Policjant zatrzymuje bacę jadącego furmanką.
- Baco, co wieziecie?
Baca nachyla się i szepcze:
- Siano.
- Czemu tak cicho mówicie?
- Żeby koń nie usłyszał!
Turysta jedzie szlakiem górskim na nowiusieńkim rowerze i mija siedzącego przed szałasem bacę. Baca pyta go:
- Skąd macie panocku taki piękny rower?
- Nie piło się, nie paliło, oszczędzało, to się kupiło!!!
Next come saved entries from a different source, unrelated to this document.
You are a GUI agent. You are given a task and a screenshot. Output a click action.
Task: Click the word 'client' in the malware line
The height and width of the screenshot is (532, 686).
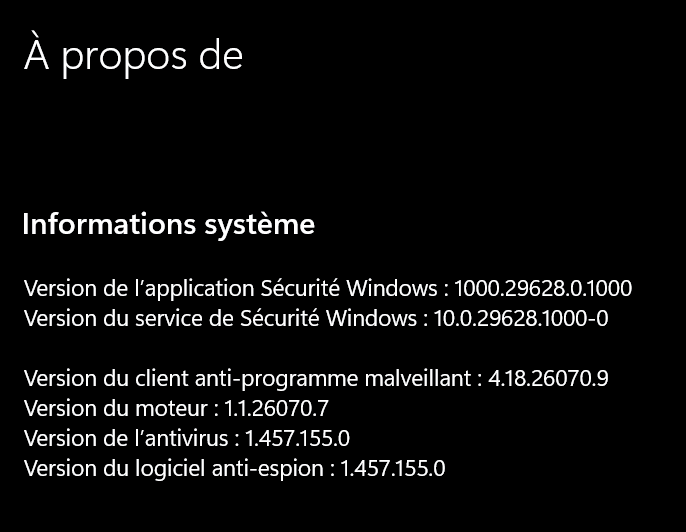(x=162, y=378)
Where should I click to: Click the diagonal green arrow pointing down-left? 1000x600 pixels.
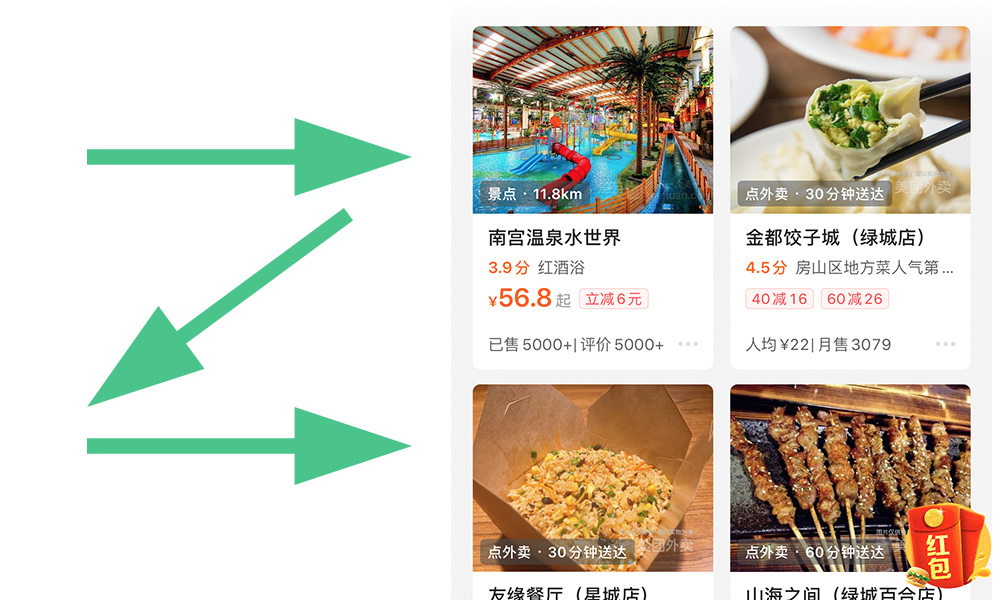(x=220, y=307)
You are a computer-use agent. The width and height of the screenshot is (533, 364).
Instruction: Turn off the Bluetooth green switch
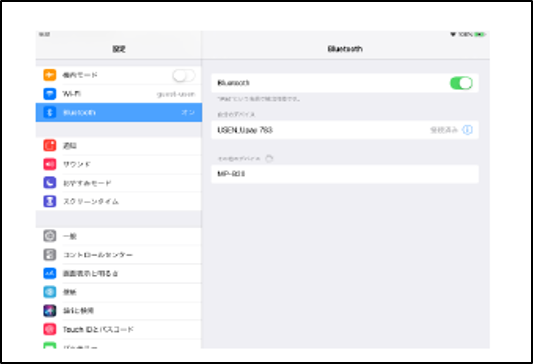[461, 83]
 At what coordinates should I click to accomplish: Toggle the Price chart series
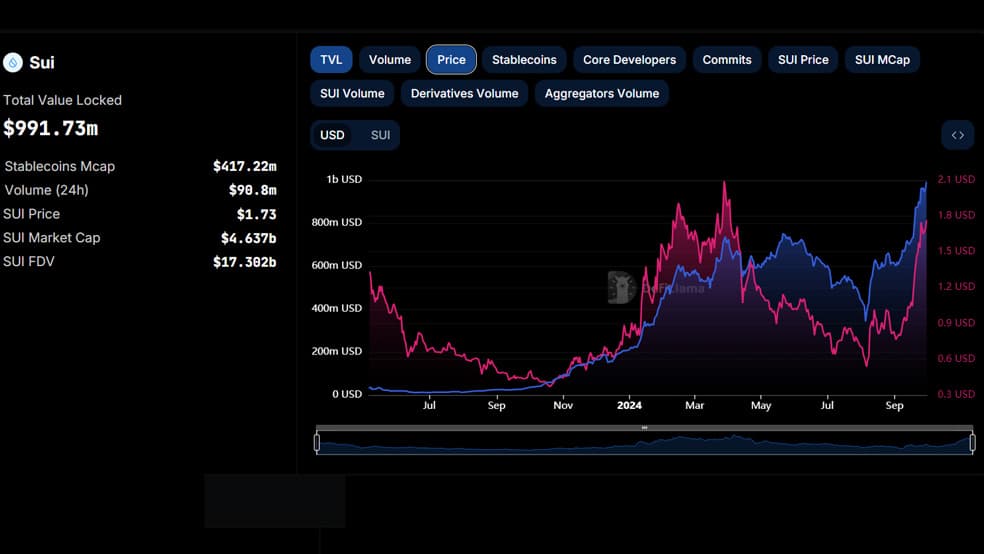click(451, 60)
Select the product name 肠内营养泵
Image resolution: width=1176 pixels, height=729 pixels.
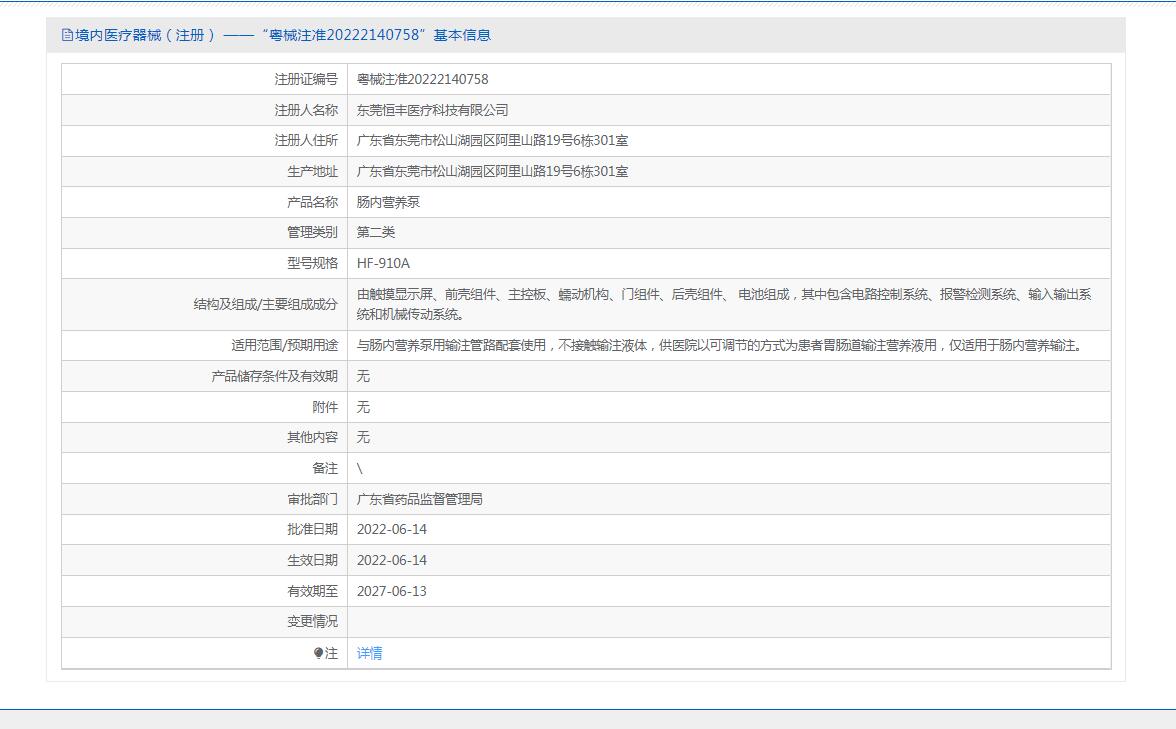(x=388, y=202)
Pojechał dalej, za kilka godzin wraca, a przed szałasem bacy stoi nowiutki mercedes.
- Baco, skąd macie taki piękny samochód???
- Butelki sprzedałem.
 
Idzie turysta i spotyka bacę siedzącego na hali i pasącego barany. Turysta nie miał zegarka, podchodzi więc do bacy i pyta:
- Baco, a nie wiecie aby która jest godzina?
Baca wziął w rękę kij i zaczął gmerać w jajach najbliższego barana.
- A ósma dwadzieścia.
Turystę wielce zaciekawiło to nowatorskie podejście do mierzenia czasu i poprzysiągł był sobie że wracając znowu zapyta bacę. Jak powiedział, tak zrobił. Wracając znowu podszedł do bacy, który nadal siedział w tym samym miejscu.
- Baco a powiedzcie ino, która teraz jest godzina?
Baca znów wziął w ręce kijek i jak poprzednio zaczął gmerać w jajach barana, który pasł się przed nim i mówi:
- A czwarta dziesięć.
Tego już było za wiele.
- Baco, a jak wy to w jajach barana czytacie, która jest godzina?
- Jo nie w jajach cytom, ino one mi zasłaniają wieżę z kościoła.
Dwóch juhasów znalazło jeża i kłócą się jak się ów stwór nazywa:
- To je iglok! - mówi jeden,
- To je spilok! - mówi drugi.
W końcu przyszedł stary baca i zawyrokował:
- To nie je ani iglok, ani spilok. To je kolcok.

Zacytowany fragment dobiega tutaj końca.